In your reply, reproduce every line of the data without any alteration.

═════ PROVIDED DATA

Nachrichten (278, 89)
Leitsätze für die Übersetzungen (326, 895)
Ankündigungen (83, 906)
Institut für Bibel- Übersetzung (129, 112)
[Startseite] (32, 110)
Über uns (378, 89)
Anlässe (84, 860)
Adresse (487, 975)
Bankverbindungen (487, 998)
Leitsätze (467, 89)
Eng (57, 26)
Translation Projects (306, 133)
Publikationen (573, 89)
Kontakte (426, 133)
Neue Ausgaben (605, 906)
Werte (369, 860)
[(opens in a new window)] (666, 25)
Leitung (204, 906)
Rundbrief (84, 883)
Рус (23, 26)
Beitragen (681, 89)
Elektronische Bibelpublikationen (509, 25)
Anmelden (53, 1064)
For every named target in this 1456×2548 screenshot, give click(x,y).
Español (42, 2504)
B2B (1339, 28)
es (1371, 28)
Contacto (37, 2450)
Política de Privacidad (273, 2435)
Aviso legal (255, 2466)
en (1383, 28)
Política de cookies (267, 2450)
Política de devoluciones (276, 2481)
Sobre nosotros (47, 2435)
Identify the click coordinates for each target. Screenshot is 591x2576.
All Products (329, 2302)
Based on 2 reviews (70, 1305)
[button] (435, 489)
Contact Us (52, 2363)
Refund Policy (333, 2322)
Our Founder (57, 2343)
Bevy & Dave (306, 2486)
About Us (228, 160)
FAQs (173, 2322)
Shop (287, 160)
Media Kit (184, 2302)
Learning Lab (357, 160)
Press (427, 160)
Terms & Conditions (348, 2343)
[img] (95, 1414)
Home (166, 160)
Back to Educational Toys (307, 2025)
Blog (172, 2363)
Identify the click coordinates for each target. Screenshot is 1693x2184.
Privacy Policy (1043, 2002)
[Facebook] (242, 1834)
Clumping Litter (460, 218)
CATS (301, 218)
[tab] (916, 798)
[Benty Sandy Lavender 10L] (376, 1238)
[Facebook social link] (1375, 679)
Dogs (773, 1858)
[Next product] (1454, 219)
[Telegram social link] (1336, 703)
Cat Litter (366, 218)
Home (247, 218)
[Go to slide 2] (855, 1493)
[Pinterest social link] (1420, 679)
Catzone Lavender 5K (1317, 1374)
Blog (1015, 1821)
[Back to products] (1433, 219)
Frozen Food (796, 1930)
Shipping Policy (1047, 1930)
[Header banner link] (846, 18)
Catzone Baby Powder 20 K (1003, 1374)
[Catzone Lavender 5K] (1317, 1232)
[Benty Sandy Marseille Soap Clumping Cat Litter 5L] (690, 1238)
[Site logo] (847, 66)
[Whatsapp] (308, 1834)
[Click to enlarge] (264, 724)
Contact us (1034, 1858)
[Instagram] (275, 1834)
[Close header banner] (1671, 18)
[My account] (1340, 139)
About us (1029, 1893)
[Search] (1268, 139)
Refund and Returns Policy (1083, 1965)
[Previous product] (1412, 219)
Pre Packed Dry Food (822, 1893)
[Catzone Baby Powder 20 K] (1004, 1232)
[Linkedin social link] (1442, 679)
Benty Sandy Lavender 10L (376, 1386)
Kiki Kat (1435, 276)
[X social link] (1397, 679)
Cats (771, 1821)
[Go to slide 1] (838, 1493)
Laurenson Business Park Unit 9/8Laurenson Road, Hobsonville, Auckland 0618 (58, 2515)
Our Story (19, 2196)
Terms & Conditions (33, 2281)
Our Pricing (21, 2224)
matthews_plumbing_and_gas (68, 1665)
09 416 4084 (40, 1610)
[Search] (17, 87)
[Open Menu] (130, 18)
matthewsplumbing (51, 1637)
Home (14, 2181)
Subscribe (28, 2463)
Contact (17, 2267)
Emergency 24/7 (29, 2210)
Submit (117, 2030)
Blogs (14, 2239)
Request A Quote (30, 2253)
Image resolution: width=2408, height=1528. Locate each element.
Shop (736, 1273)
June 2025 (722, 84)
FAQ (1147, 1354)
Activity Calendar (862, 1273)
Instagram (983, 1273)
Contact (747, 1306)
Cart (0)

══════════

**OUTPUT BELOW:**
Nachrichten (278, 89)
Leitsätze für die Übersetzungen (326, 895)
Ankündigungen (83, 906)
Institut für Bibel- Übersetzung (129, 112)
[Startseite] (32, 110)
Über uns (378, 89)
Anlässe (84, 860)
Adresse (487, 975)
Bankverbindungen (487, 998)
Leitsätze (467, 89)
Eng (57, 26)
Translation Projects (306, 133)
Publikationen (573, 89)
Kontakte (426, 133)
Neue Ausgaben (605, 906)
Werte (369, 860)
[(opens in a new window)] (666, 25)
Leitung (204, 906)
Rundbrief (84, 883)
Рус (23, 26)
Beitragen (681, 89)
Elektronische Bibelpublikationen (509, 25)
Anmelden (53, 1064)
For every named target in this 1456×2548 screenshot, give click(x,y).
Español (42, 2504)
B2B (1339, 28)
es (1371, 28)
Contacto (37, 2450)
Política de Privacidad (273, 2435)
Aviso legal (255, 2466)
en (1383, 28)
Política de cookies (267, 2450)
Política de devoluciones (276, 2481)
Sobre nosotros (47, 2435)
Identify the click coordinates for each target. Screenshot is 591x2576.
All Products (329, 2302)
Based on 2 reviews (70, 1305)
[button] (435, 489)
Contact Us (52, 2363)
Refund Policy (333, 2322)
Our Founder (57, 2343)
Bevy & Dave (306, 2486)
About Us (228, 160)
FAQs (173, 2322)
Shop (287, 160)
Media Kit (184, 2302)
Learning Lab (357, 160)
Press (427, 160)
Terms & Conditions (348, 2343)
[img] (95, 1414)
Home (166, 160)
Back to Educational Toys (307, 2025)
Blog (172, 2363)
Identify the click coordinates for each target. Screenshot is 1693x2184.
Privacy Policy (1043, 2002)
[Facebook] (242, 1834)
Clumping Litter (460, 218)
CATS (301, 218)
[tab] (916, 798)
[Benty Sandy Lavender 10L] (376, 1238)
[Facebook social link] (1375, 679)
Dogs (773, 1858)
[Next product] (1454, 219)
[Telegram social link] (1336, 703)
Cat Litter (366, 218)
Home (247, 218)
[Go to slide 2] (855, 1493)
[Pinterest social link] (1420, 679)
Catzone Lavender 5K (1317, 1374)
Blog (1015, 1821)
[Back to products] (1433, 219)
Frozen Food (796, 1930)
Shipping Policy (1047, 1930)
[Header banner link] (846, 18)
Catzone Baby Powder 20 K (1003, 1374)
[Catzone Lavender 5K] (1317, 1232)
[Benty Sandy Marseille Soap Clumping Cat Litter 5L] (690, 1238)
[Site logo] (847, 66)
[Whatsapp] (308, 1834)
[Click to enlarge] (264, 724)
Contact us (1034, 1858)
[Instagram] (275, 1834)
[Close header banner] (1671, 18)
[My account] (1340, 139)
About us (1029, 1893)
[Search] (1268, 139)
Refund and Returns Policy (1083, 1965)
[Previous product] (1412, 219)
Pre Packed Dry Food (822, 1893)
[Catzone Baby Powder 20 K] (1004, 1232)
[Linkedin social link] (1442, 679)
Benty Sandy Lavender 10L (376, 1386)
Kiki Kat (1435, 276)
[X social link] (1397, 679)
Cats (771, 1821)
[Go to slide 1] (838, 1493)
Laurenson Business Park Unit 9/8Laurenson Road, Hobsonville, Auckland 0618 (58, 2515)
Our Story (19, 2196)
Terms & Conditions (33, 2281)
Our Pricing (21, 2224)
matthews_plumbing_and_gas (68, 1665)
09 416 4084 (40, 1610)
[Search] (17, 87)
[Open Menu] (130, 18)
matthewsplumbing (51, 1637)
Home (14, 2181)
Subscribe (28, 2463)
Contact (17, 2267)
Emergency 24/7 (29, 2210)
Submit (117, 2030)
Blogs (14, 2239)
Request A Quote (30, 2253)
Image resolution: width=2408, height=1528. Locate each element.
Shop (736, 1273)
June 2025 (722, 84)
FAQ (1147, 1354)
Activity Calendar (862, 1273)
Instagram (983, 1273)
Contact (747, 1306)
Cart (0)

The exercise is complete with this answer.